‘Sustainability Should be Taught in Our Schools’

Lincolnshire parents calling for more to be done in schools to help families adopt a sustainable lifestyle and protect the planet.

Liam (38) and wife, Angela, from Crowland near Peterborough are among 40 per cent of parents claiming life with children prevents them adopting a more sustainable lifestyle.

Ahead of Earth Day on April 22 2024, new research from the UK’s largest gas distribution network, Cadent, shows two thirds of households are still struggling to be sustainable.

The  ‘Energy Diaries: Fair Sustainability’ report captures feedback from over 2,000 UK households and shows that those making the effort to be more sustainable are only doing so to save money.

Parents like Liam and Angela are finding it difficult to instil environmentally-conscious behaviours with their children without the message being reinforced in school.

 

Liam commented: “As our two kids grow older and their lives become busier, we’ve found it really difficult to reduce our energy use as a family. We try to educate them but it’s quite a challenge to convey the importance of being eco-friendly when this message isn’t being reiterated in other settings, like school or college. 

“As adults, we’re conscious of what we’re doing so we try to reduce our carbon footprint by recycling and reusing what we can. But the time our children spend in the shower, or drying their hair, can feel like an age and it’s this blasé attitude we want to change. Sustainability is a stem subject, so it can be taught in maths, science, tech and home economics and we need to be doing that for our young people in the UK.”

Cadent’s data, in partnership with Thinks Insight, reveals that 44 per cent of households making the effort to be more sustainable have only been prompted by the cost of living crisis. Changes include turning the heating down, using less water, buying second hand clothes and furniture, or switching to more sustainable brands.

However, with Liam’s 11-year old daughter and 19-year old son both attending sports clubs and gym classes most weeknights plus PE lessons peppered throughout the School week, the washing machine is on most days.

Liam added: “There’s a lot we can’t compromise on, particularly cleanliness and convenience for our sporty kids. I also run four times a week, so on top of the kids’ activities, we have a lot of sportswear in the house and if they’re not washed properly at warm temperatures, they start to smell.”

 

Mark Belmega, Director of Social Purpose and Sustainability at Cadent, commented: “While some households are taking steps to reduce energy usage, they’re doing so to save money and it involves sacrificing valuable time and convenience, something that busy families are less likely to do. There’s also a further battle to be had to encourage energy-saving habits amongst young people.

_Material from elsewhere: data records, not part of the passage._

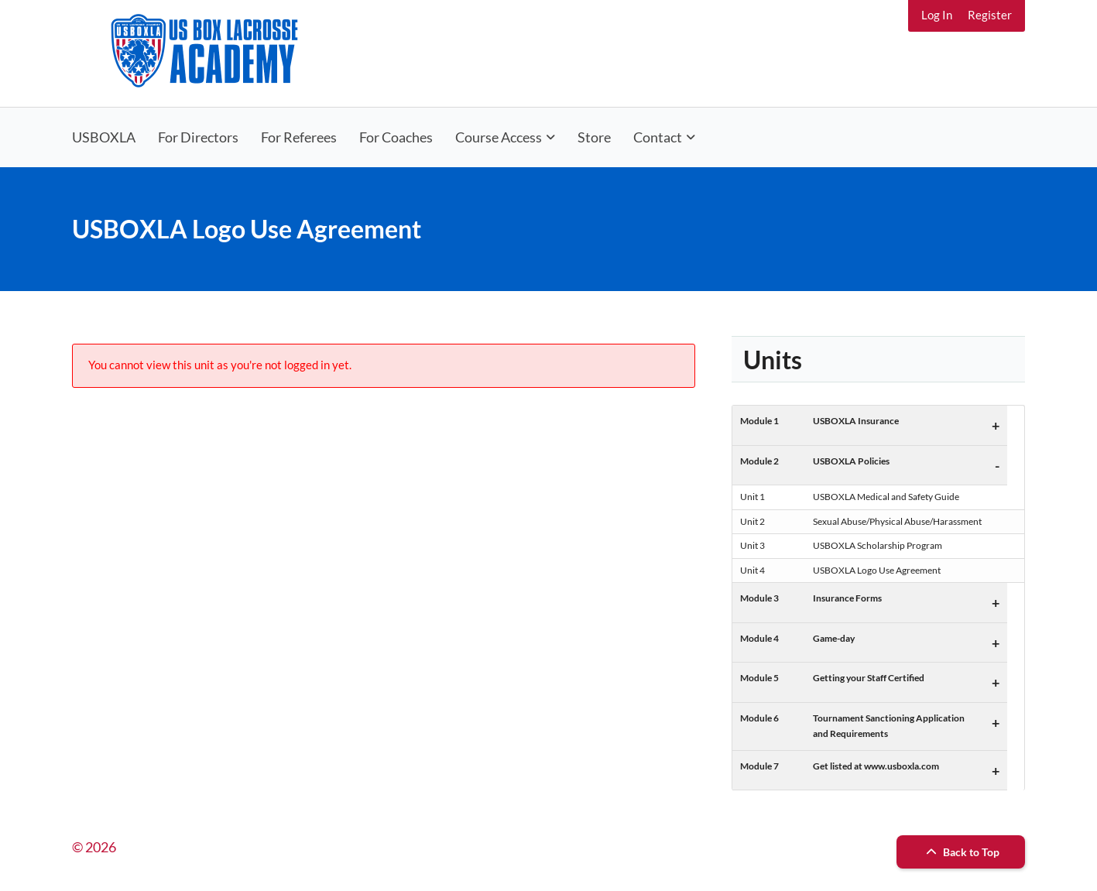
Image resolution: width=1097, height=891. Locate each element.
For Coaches (396, 137)
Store (594, 137)
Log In (936, 15)
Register (990, 15)
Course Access (498, 137)
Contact (657, 137)
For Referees (299, 137)
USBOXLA (103, 137)
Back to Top (960, 851)
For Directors (198, 137)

“But it’s crunch time for net zero and UK households need help to become greener while also juggling these time and cost pressures. It’s crucial industry, government and the wider business community collaborate to support all customers with their energy transition journey, no matter their living situation. 

“Our Energy Diaries project is a strong step towards helping our customers live more affordable, energy-efficient lives. Exploring their experiences first-hand enables us to co-create solutions to achieve a more affordable, sustainable future.” 

 

As the UK’s largest gas distribution network and a provider of a critical service to over 11 million customers, Cadent has a responsibility to help keep people safe, warm and independent in their homes. The Energy Diaries series follows the real-life experiences of consumers and their energy use, with the latest study focusing on sustainability against the cost-of-living backdrop.